Here's your class, with a "column" interpretation of its definition, rather than row; this will be important for performance; also date for reference

setClass("person", representation(name="character", age="numeric"))
pers <- new("person", name=c("John", "Tom"), age=c(20, 30))
date <- as.POSIXct(c('2013-01-01', '2013-01-02'))

Some experimenting, including looking at methods(class="POSIXct") and paying attention to error messages led me to implement as.data.frame.person and format.person (the latter is used for display in a data.frame) as

as.data.frame.person <-
    function(x, row.names=NULL, optional=FALSE, ...)
{
    if (is.null(row.names))
        row.names <- x@name
    value <- list(x)
    attr(value, "row.names") <- row.names
    class(value) <- "data.frame"
    value
}

format.person <- function(x, ...) paste0(x@name, ", ", x@age)

This gets me my objects in a data.frame:

> lst <- list(id=1:2, date=date, pers=pers)
> as.data.frame(lst)
     id       date     pers
John  1 2013-01-01 John, 20
Tom   2 2013-01-02  Tom, 30

If I want to subset, then I need

setMethod("[", "person", function(x, i, j, ..., drop=TRUE) {
    initialize(x, name=x@name[i], age=x@age[i])
})

I'm not sure what other methods might be required as more data.frame operations are encountered, there is no "data.frame interface".

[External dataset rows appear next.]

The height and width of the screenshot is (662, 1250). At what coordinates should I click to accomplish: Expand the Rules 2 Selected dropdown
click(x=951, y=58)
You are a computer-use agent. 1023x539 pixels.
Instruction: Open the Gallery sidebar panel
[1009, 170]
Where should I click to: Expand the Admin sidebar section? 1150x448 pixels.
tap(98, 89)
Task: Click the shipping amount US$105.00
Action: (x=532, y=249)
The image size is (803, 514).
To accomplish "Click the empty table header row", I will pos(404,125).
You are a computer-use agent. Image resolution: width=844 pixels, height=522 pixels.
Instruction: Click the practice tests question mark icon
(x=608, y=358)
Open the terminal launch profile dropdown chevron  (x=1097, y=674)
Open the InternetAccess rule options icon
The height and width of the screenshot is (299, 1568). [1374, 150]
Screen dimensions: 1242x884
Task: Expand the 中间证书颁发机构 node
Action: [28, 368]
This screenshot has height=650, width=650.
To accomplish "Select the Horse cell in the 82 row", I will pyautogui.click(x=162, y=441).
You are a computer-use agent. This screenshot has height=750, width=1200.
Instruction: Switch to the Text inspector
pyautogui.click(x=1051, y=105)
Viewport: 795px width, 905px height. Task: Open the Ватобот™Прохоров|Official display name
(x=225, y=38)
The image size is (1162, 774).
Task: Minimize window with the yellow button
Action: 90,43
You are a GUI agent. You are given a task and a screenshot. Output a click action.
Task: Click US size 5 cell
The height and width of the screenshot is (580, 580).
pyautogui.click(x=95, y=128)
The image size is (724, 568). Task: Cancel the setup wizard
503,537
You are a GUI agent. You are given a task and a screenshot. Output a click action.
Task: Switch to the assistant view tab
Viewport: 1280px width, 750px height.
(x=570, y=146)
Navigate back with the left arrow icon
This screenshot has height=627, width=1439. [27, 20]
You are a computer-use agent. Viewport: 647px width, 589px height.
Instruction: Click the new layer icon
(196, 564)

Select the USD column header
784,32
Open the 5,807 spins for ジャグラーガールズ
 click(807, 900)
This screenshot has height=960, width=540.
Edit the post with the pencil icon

Using the vectorized class in data.table seems to require a length method for construction.

> library(data.table)
> data.table(id=1:2, pers=pers)
Error in data.table(id = 1:2, pers = pers) : 
  problem recycling column 2, try a simpler type
> setMethod(length, "person", function(x) length(x@name))
[1] "length"
> data.table(id=1:2, pers=pers)
   id     pers
1:  1 John, 20
2:  2  Tom, 30

Maybe there's a data.table interface?